Using Oracle 19c Enterprise Edition.

drop table "C";
drop table "P";

create table "P"
  ( p_id  NUMBER
  , p_num NUMBER
  , p_pad CHAR(200 byte)
  )
;

insert
  into "P" (p_id, p_num, p_pad)
  select level
       , mod(level-1,200/2)
       , ' '
    from dual
    connect by level <= 200
;

create table "C"
  ( c_id  NUMBER
  , p_id  NUMBER
  , c_pad CHAR(200 byte)
  )
;

insert /*+ append enable_parallel_dml parallel (auto) */
  into "C" (c_id, p_id, c_pad)
  with
    "D" as
    ( select /*+ materialize */ null from dual connect by level <= 100
    )
    select rownum      c_id
         , p_id        p_id
         , ' '         c_pad
      from "P", "D"
;
commit;
create index IX_P on p (p_num);   
create unique index IU_P on p (p_id);
alter table p add constraint UK_P unique (p_id) rely using index IU_P enable validate;
alter table C add constraint R_C foreign key (p_id) references p (p_id) rely enable validate;
create index IR_C on _C (p_id);
exec dbms_stats.gather_table_stats(OwnName => null, TabName => 'P', cascade => true);
exec dbms_stats.gather_table_stats(OwnName => null, TabName => 'C', cascade => true);
select /*+ optimizer_features_enable('19.1.0')
           use_nl (P C) */
       *
  from "P"
       join "C"
         on P.p_id = C.p_id
            and P.p_num = 1
;
plan hash value: 3840235794

----------------------------------------------------------------------------------------------
| id  | Operation                             | name | rows  | Bytes | cost (%CPU)| time     |
----------------------------------------------------------------------------------------------
|   0 | select statement                      |      |   200 | 83000 |   205   (0)| 00:00:01 |
|   1 |  nested LOOPS                         |      |   200 | 83000 |   205   (0)| 00:00:01 |
|   2 |   nested LOOPS                        |      |   200 | 83000 |   205   (0)| 00:00:01 |
|   3 |    table access by index ROWID BATCHED| P    |     2 |   414 |     3   (0)| 00:00:01 |
|*  4 |     index range scan                  | IX_P |     2 |       |     1   (0)| 00:00:01 |
|*  5 |    index range scan                   | IR_C |   100 |       |     1   (0)| 00:00:01 |
|   6 |   table access by index ROWID         | C    |   100 | 20800 |   101   (0)| 00:00:01 |
----------------------------------------------------------------------------------------------
Predicate Information (identified by operation id):
---------------------------------------------------

   4 - access("P"."P_NUM"=1)
   5 - access("P"."P_ID"="C"."P_ID")

Outer row source step 3 multiplied by Inner row source step 5 = Nested Loop step 2.
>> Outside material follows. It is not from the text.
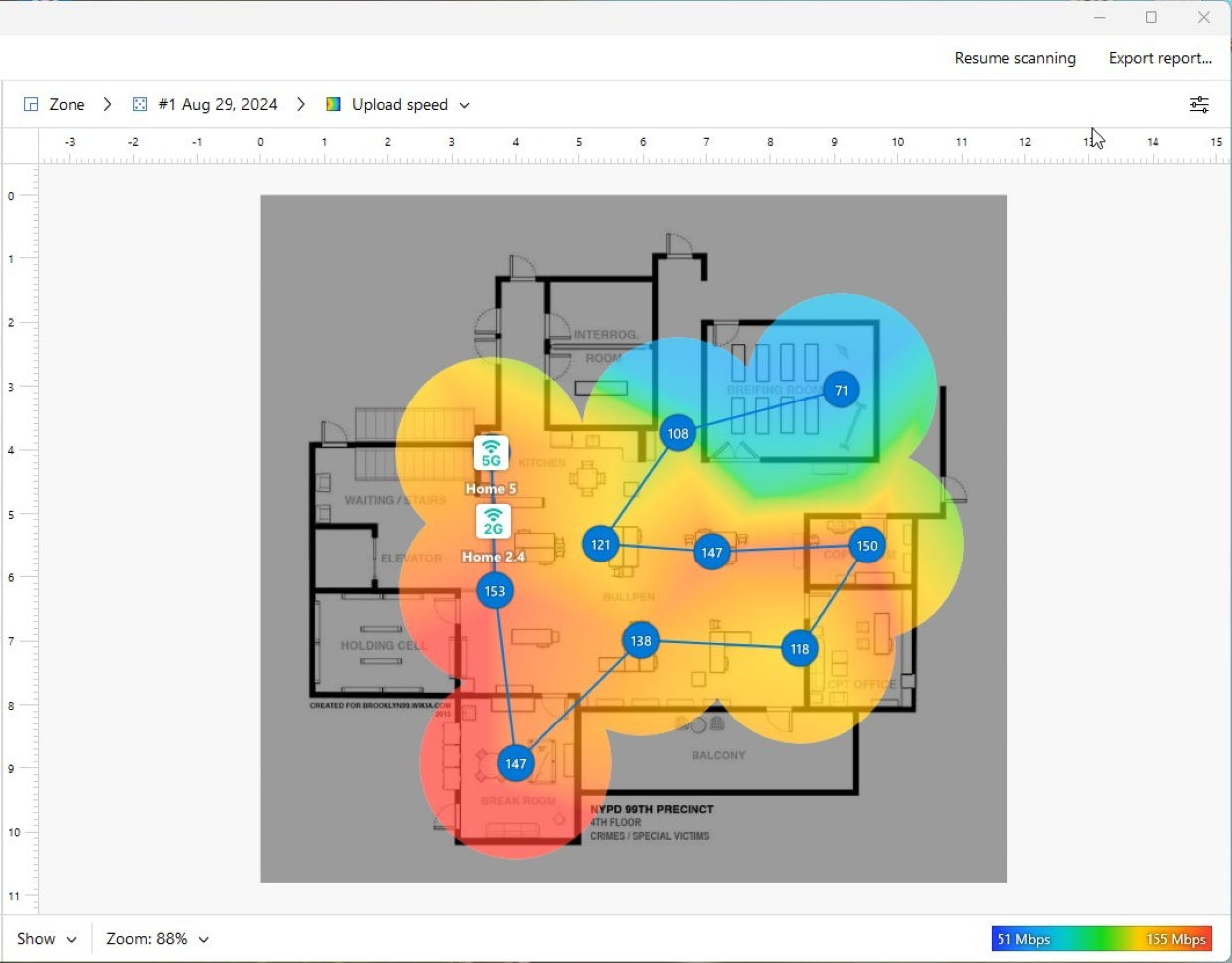This screenshot has width=1232, height=963.
Task: Select the measurement point labeled 108
Action: tap(678, 433)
However, Outer row source step 2 multiplied by Inner row source step 6 <> Nested Loop step 1.

I agree the total of step 1 ought to be 200, but don't understand why step 6 has an estimated rows of 100.

Why does step 6 have an estimated rows of 100 instead of 1?

Thanks in advance.

Alex Bartsmon
  • 471
  • 4
  • 9

2 Answers2

2

Here you can see what row counts will be expected in the outer NESTED LOOP

select p_id, count(*) from C where p_id in (
select p_id from P where p_num = 1)
group by p_id;

      P_ID   COUNT(*)
---------- ----------
         2        100
       102        100

So realy each iteration expects to get 100 rows.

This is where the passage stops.